Now to answer the second part of my question, why UPSC? It's the dormant passion that had been enclosed over the years. Why a government job? You see, for me it's not just the job, its everything that comes from it. The knowledge, the wisdom, the power, the name and the respect; striking off every box in my "have to be list". I believe that a knowledgeable person is worth more than that of a person in power. And when I could have a co-existence of both at one place, why would I have to bequeath it? So that was all about me, as of now.

My years in college were considerably great. I got new friends, met new people, joined Instagram (which was just out of market by then), groomed well, bunked the classes, faced the wrath of the professors, was sent out of class, treated patients but more importantly, I learnt the different variants of human tendencies. Had it not for the people I came across, my view on life would still be naive.

My first year was not so great. Being a newbie, getting accustomed to the new environment made me to almost lose the will of life during that year. I became very unruly, disorderly, recalcitrant, unmanageable and ended up inviting depression. I stopped going to college and communicating with my friends. I stayed in my room and laid in the bed almost as if my soul was dead. I was not entirely alone. I had an elder brother who stayed in the other room with his very own depression. I think the disease runs in the family. Days went by and my mother was worried that I wasn't lifting my ass up to college. I really didn't want to worry you, Mom. But I just didn't feel like getting up or doing anything. The days were cruel, you would be up but not up for productivity. The only thing I continuously did was hurt myself. Cutting my wrist, hitting myself against the walls with the intention of getting it fractured and taking dozens of tablets which, I don't even know for what it was for. With the silence setting in, the nights were more brutish. Being insomniac for days, not feeling anything in your gut and voices in your head getting louder and louder every day. The worst part was I didn't even know it was depression! I thought depression was something what movies and series portray. I thought depression was something the un-affordable and the drug abused celebrities get. I thought depression was not a disease. What made me come out of it is still a mystery. My mom's worry? The added pressure from my college to move to the next year? My friend's persuasion? God? Or magic? Remember the days in our school we would've got the answer right but no bloody clue on how we arrived to it? That's how it was. The universe works in mysterious ways, one day you are moneyed and the next day you are a pauper. The more you try to seek the answer, the more you lose yourself yet again by exposing yourself to the catechism of life.

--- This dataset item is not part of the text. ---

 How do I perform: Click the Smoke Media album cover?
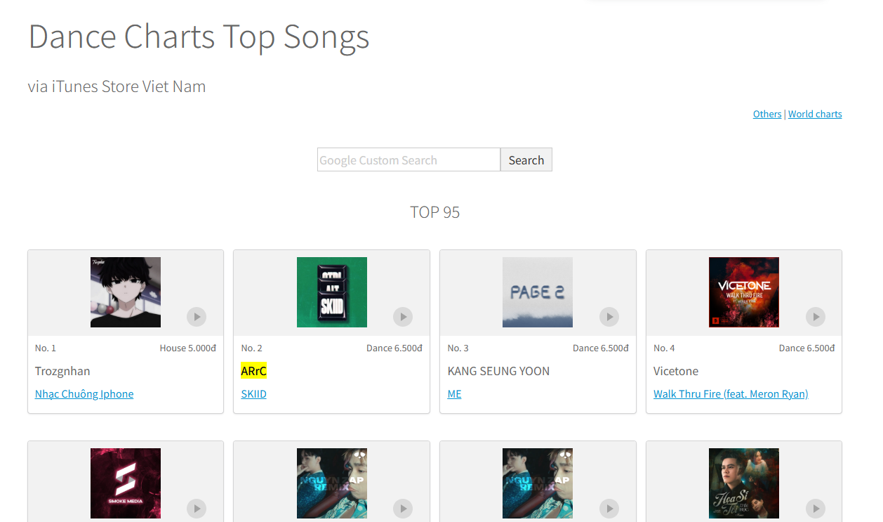click(x=126, y=483)
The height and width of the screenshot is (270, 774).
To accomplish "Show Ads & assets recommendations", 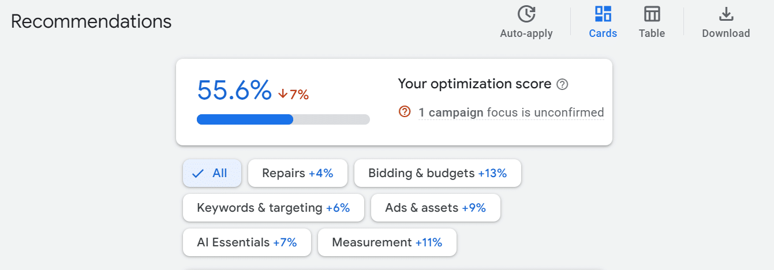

I somehow survived the year and the next, credits to my bomb ass friends who pulled off a significantly great job by getting my ass back on track. Talking about friends; this might be a good time to pull them into the story. So, I basically owe my progression to two girls – Shruthi and Meghana. Meghana is the kind of girl every parent would trade us for. Soft, polite, mannered, delicate, diffident and not very outspoken. She had this almost 3 feet long hair that she would love to flaunt but end up braiding it and not experimenting. With a face of an innocent, she could definitely pass against any conviction on her. I still remember the day I first met her; a long-haired girl, pressing her shoulders towards her body as if it was a crowded Ranganathan street, hesitant on eye contact, half curved smile and addressing me with respect. Shruthi on the other hand, was a semi of all the outwardly characteristics. Semi reluctant, semi outspoken, semi indignant. You never really know when the volcano erupts or when the water works starts with the eyes that could literally gobble you up. She has an OCD of about 1000 times the multiple of what I have. Calculatedly hasty and a helping penchant of a 1000 NGO' s combined. Never the less, it was a fair introduction of both the parties who commutated me to a better person I am today.